Sam Rubin

Following a heartbreaking 10–9 loss to Fairfield on Wednesday, the Yale baseball team resumes Ivy play with three games at archrival Harvard this weekend. Yale, sporting four conference wins already after two series, sits tied for first in the Ancient Eight with the Crimson and Columbia.

The Bulldogs (10–14, 4–2 Ivy) travel to O’Donnell Field to face off with the Crimson (14–6, 4–2 Ivy), the first real interconference test for the 2019 Yale squad. The Elis took two games and a whole lot of momentum from their series against Harvard last year, but the Crimson is currently looking resurgent and dangerous. This series will bump one of these teams from the top spot in the conference, so tensions will be running high in Cambridge.

“There’s always some added pressure when we play a big rival, but our coaches have instilled in us a plan that we work each day towards achieving,” pitcher Scott Politz ’19 said. “If we are able to execute our individual tasks, we are confident the score will reflect our successes in the end.”

The Yale-Harvard rivalry, which always produces competitive baseball, once again promises a fiery matchup. Last year, Yale came into the series with Harvard riding high off of an eight-game winning streak. The Crimson showed no signs of intimidation and jumped all over the Bulldogs in the first game, as Yale could not find any offense behind a no-hitter from Harvard pitcher Noah Zavolas. Harvard bested the Bulldogs 4–0 in comfortable fashion.

Yale recovered from the Crimson’s sucker punch and battled back in the ensuing double-header. The Bulldogs triumphed in the first game of the twinbill, led by a four strike-out masterclass from pitcher Kumar Nambiar ’19. First baseman Griffin Dey ’19 and infielder Simon Whiteman ’19 both had three hits on the day, with Yale winning 10–6.

The Elis rode the momentum into the final game of the series for a 4–1 victory. Catcher Cal Christofori ’21 was an absolute iron man behind the plate, catching all 18 innings on the day and blasting a decisive double late in the game to put Yale ahead for good. The two wins against Harvard played a crucial role in the Bulldogs securing the 2018 Ivy League Regular Season Championship.

“It’s going to be a cold series against a tough Harvard opponent,” catcher Jake Gehri ’22 said. “We’re all just trying to find our beach and have a good time.

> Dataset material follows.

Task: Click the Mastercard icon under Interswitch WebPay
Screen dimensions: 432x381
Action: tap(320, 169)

When we throw strikes and limit free bases, we can run with anybody.”

An underappreciated aspect of Yale’s success so far this season is its fielding. The Bulldogs rank first in the Ivy League in team defense. The White and Blue sport an immaculate .981 fielding percentage, while Yale also has a staggering 256 assists as a team this year — far and away the most in the conference. Opposing teams struggle to get runners on base versus the tough Yale defense.

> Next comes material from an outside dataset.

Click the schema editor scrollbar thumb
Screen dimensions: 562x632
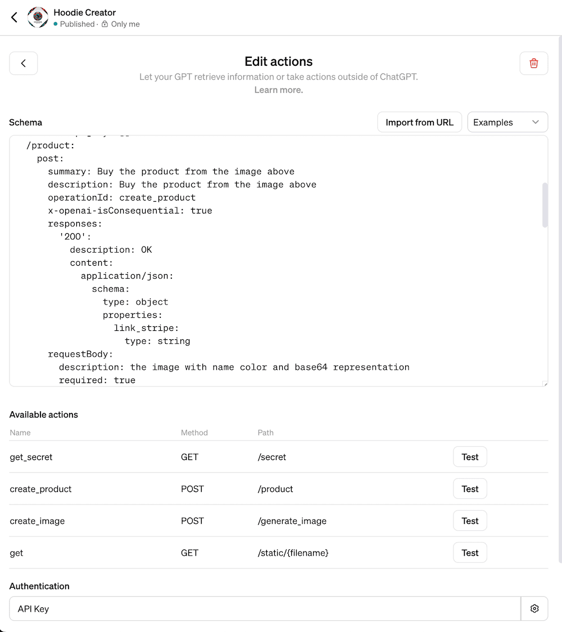(545, 205)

Harvard, who is off to an impressive start this year, poses a real challenge for the Bulldogs. After dropping the first two games of the season, the Crimson responded with an impressive five-game winning streak. Harvard has also been dominant in conference play so far this year, faring well with four wins in six combined games against Penn and Princeton. The Crimson clinched a 12–0 series win against the Tigers, fueled by a seven-run seventh inning.

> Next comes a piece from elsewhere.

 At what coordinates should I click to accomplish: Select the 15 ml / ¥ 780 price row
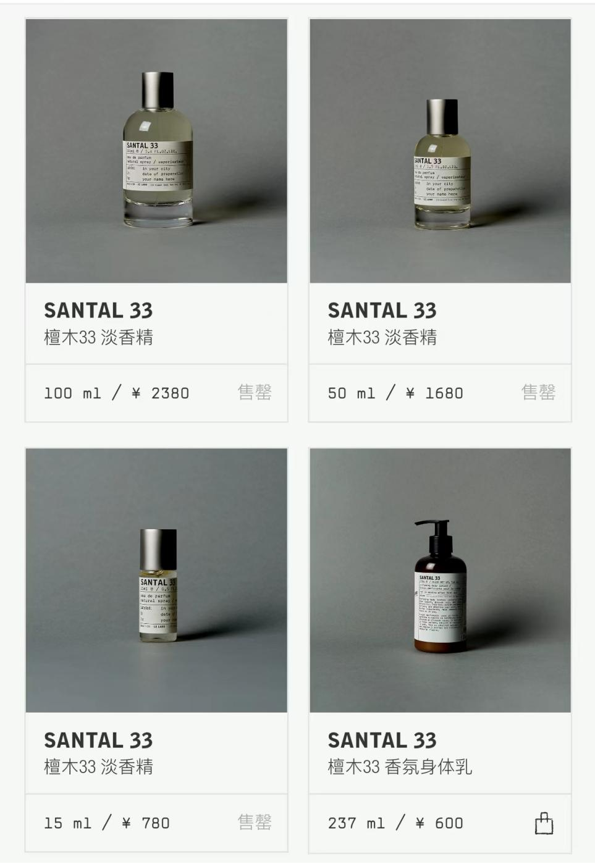(156, 823)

Led by experienced pitchers Politz and Alex Stiegler ’20, the Yale bullpen has been crucial for the team’s success this year. Stiegler’s season is on the upswing following his masterful complete game last weekend against Cornell, with his fastball working wonders over the plate. Politz has been a sure thing on the mound, winning four of his six games pitched with a 3.02 ERA.

Yale has seen pitching production from its underclassmen as well. Right-hander Ben Gibbs ’22 has seen considerable success already as a member of Yale’s rotation. The first year has nine strikeouts through seven innings tossed to compliment a 2.57 ERA.

Harvard has relied on its offense all year, benefitting from consistent production at the plate. First baseman Patrick McColl has been on fire, currently ranking first in the Ivy League in most offensive categories. The sophomore is batting a sweltering .443 to go along with six home runs. Junior Jake Suddelson will also be sure to pose a dangerous challenge for the Bulldog pitchers, batting .377 with seven long balls.

Gehri has shined in the designated hitter role with five home runs so far and recently earned Ivy League Rookie of the Week honors. Infielder Mason Laplante ’22 also settled into a starting role in several games for Yale, showing few nerves by turning three double plays from second base. Rookies have shown up both at the plate and on the field for Yale this year in a variety of roles.

“Playing as a first year is a real privilege, and I’m honored to be behind the dish for our team this year,” bullpen catcher Clay Tamburri ’22 said. “I like to think of this team as a slow cooker rather than a microwave: we’ve been waiting to get hot for just the right time, and I know that this weekend is that time.”

This weekend’s Yale-Harvard series begins with a doubleheader on Saturday before a third and final game on Sunday.